Sunday, August 23, 2009

Blog #5 Social Media

"He was so learned that he could name a horse in nine languages; so ignorant that he bought a cow to ride on.”

- Benjamin Franklin

In an earlier blog I talked about media literacy and mentioned social media literacy. Since that time, summer vacation ended and I rejoined my teaching community (a 4,000 student high school). And sure enough, I got involved in a discussion about media literacy and social media literacy – or lack thereof. I thought the conversation was educational and worthy enough to continue.

Media literacy and social media literacy are not the same. Media literacy is about due diligence in researching the creditability and agenda of presentations that are trying to convince you of a point of view or to some kind of action. Social media literacy begins with media literacy and then moves on to social interaction wisdom.

Media is the vehicle to get your message out. Social media is more about networking out to engage others in conversation with an idea. Social media is the vehicle to build communities. Social communities. Learning communities. Professional communities. And to be effective in these communities requires some social media wisdom.

For PEW/Internet, Alexandra Macgill (2007) reports that 93% of youth (ages 12-17) are online.

According to Amanda Lenhart (2009) there is also a growing majority of teenagers using online social networks. These teenagers have created online profiles and use them to send messages to their friends. Many of them do so daily.

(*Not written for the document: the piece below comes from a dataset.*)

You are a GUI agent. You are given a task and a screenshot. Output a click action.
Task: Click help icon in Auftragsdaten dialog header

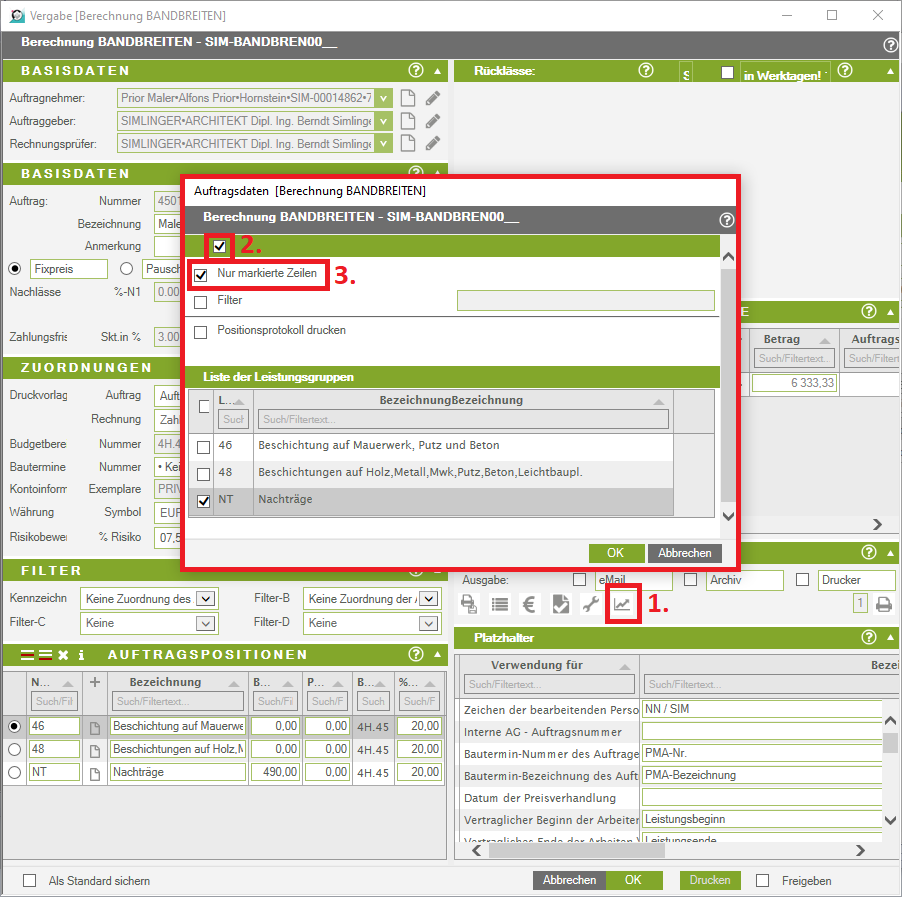[x=725, y=220]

While many of our states are not formally teaching in our schools to be media literate, even fewer are teaching students to be social media wise.

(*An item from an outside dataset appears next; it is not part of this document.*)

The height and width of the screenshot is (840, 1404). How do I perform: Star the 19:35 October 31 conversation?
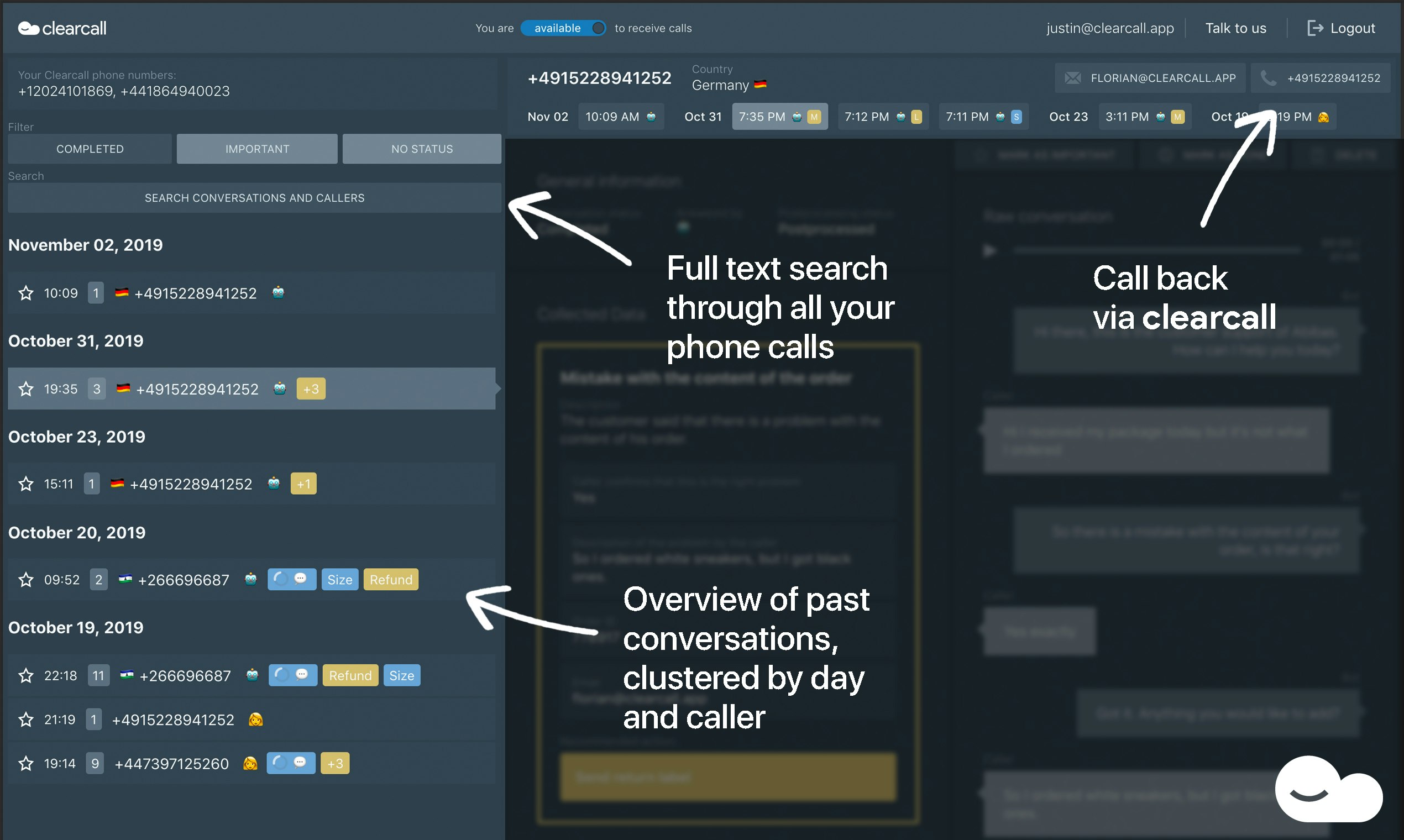pos(25,389)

The conventional wisdom taught to us by our parents, ‘do not talk to strangers’, is difficult to apply here. There needs to be another approach. Fortunately, there are teachers willing to engage with students using social media technologies and teach their safe use. Better yet, they are willing to use the same technologies to share their methods with other teachers. Now that’s a conversation!

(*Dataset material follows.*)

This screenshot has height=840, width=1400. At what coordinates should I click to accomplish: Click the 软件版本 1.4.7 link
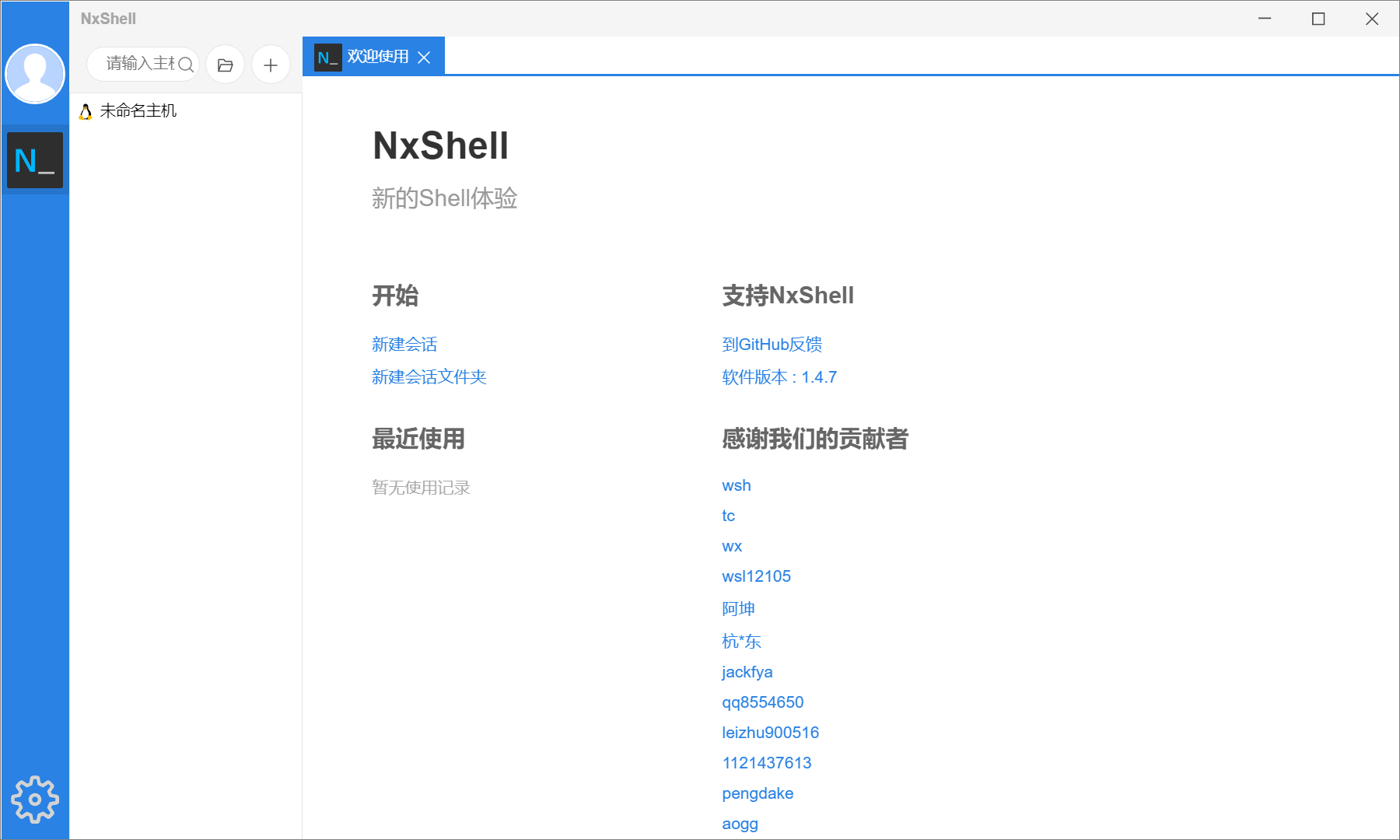coord(779,377)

Sue Waters, for example, on The Edublogger asked her readers to share their guidelines for appropriate online student behavior. Fran Lo replied and shared the Online Discussion Agreement she uses in her class blog for online discussions. It is a blend of personal accountability, scholar integrity, good citizenship, and commonsense protection of privacy.

Media literacy and social media wisdom are important steps to teaching students to create their own personal learning networks and engaging them online in a learning community. The potential this brings to expanding education is worth continuing the conversation. Help me further this conversation on The Neos Network Project blog.

The Neos Network Project is based on one of my thesis ideas. I’m noticing that there are still not enough educators comfortable with emergent technologies in a collaborative culture to use them with students. It seems that they do not feel fluent enough in their use to apply the technologies in teaching. The purpose of the project is to encourage helpful and creative conversations in using emergent technologies to build learning communities that will guide these teachers into applying their use with students. Thank you in advance for your support.

Reference:

Lenhart, A. (2009 April 10). Teens and social media: An overview. Pewinternet.org.

Retrieved from http://www.pewinternet.org/Presentations/2009/17-Teens-and-Social-Media-An-Overview.aspx

Macgill, A. (2007 October 24). Parent and Teenager Internet Use. Pewinternet.org.